Clearly, he imagines that it would be a disaster for Palestinians to seek recognition of their rights. And they would suffer, too.

Congress has threatened to cut aid to the Palestinian Authority (and maybe to the UN bodies who accept them), the Israelis could be expected to launch a new wave of settlement construction (E-1, anyone?), and Palestinian tax revenue could again be withheld.

In other words, if Kerry fails to get the Israelis to come to the party and make the fabled 'painful compromises', his own government will punish the Palestinians for it, as will the Israeli government, by violating existing agreements. He writes of these things as if they were a force of nature that Kerry and the Israelis have no control over.

With the Palestinian Authority already struggling to make ends meet, what happens when it can’t?...If the PA stopped collecting garbage, does Israel resume full responsibility for West Bank services?

Well, yes. Why wouldn't the Israeli government take responsibility for providing infrastructure and services in the area that they actually control? Indeed, why don't they now? And while they're about it, they might just extend suffrage to the still stateless Palestinians under their jurisdiction.

Furthermore, 'demonstrations might break out and we could be on the road to a third intifada'. And not a moment too soon.

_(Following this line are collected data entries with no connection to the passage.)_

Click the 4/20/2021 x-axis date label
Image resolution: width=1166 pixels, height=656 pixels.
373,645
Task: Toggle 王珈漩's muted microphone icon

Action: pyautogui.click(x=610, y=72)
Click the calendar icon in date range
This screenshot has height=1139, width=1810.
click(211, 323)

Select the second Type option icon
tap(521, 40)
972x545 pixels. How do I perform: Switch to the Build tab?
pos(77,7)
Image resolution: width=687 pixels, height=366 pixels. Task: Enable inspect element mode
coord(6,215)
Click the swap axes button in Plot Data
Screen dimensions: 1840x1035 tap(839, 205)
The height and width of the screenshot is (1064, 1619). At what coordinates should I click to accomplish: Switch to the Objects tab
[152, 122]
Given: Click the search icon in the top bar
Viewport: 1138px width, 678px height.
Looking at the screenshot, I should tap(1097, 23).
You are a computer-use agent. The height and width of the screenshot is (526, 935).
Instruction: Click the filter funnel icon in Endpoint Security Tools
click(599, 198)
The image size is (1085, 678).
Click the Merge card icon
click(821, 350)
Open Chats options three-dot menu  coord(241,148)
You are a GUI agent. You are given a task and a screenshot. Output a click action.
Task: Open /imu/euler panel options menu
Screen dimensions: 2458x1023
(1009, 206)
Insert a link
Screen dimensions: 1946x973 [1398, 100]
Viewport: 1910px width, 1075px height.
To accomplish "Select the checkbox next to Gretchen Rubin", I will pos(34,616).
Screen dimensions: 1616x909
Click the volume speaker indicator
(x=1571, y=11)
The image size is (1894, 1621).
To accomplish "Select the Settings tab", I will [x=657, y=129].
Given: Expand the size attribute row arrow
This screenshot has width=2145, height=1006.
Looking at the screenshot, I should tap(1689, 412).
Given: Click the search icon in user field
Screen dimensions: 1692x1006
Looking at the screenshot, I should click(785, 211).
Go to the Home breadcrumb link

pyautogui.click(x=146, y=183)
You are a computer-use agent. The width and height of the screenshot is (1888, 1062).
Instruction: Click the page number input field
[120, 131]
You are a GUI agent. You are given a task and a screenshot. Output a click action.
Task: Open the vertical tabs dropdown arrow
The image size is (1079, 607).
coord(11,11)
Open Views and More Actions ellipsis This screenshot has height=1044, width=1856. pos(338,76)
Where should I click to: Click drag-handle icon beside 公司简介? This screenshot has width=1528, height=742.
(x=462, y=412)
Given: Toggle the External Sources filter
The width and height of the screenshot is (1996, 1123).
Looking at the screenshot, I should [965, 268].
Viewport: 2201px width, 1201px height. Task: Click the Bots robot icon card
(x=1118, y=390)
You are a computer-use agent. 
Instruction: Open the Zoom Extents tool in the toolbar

But from those who seem to be saying it’s not even worth trying – much less trying hard – I want to know what they would have said to those who tackle the great challenges of human history? That it’s not worth trying to invent a way to fly? There’s no way to find a cure for cancer? We can’t possibly stop global warming so why try?

So prolonging the lifespan of The Jewish and Democratic State is now one of ' the great challenges of human history'! But unlike curing cancer, this would not alleviate human suffering, it would exacerbate it. In much the same vein, redefining chutzpah, he asks,

What would they have said to the Martin Luther Kings, to the Nelson Mandelas, to the Gandhis? Don’t bother; the forces you’re up against are too powerful? Don’t waste your time?

Writing on Mondoweiss, Estee Chandler of Jewish Voice for Peace, finds grounds for hope that Jeremy refers to her heroes. But if those Jeremy is addressing support partitioning the area of Mandatory Palestine into a state for Jews and a state for Arabs, as he does and Kerry purportedly does, the obvious thing to say to King, Mandela and Gandhi is, 'Stop it!' After all, they devoted themselves to the struggle against racism, colonialism and apartheid while Jeremy and his 'liberal Zionist' cronies are committed to perpetuating them.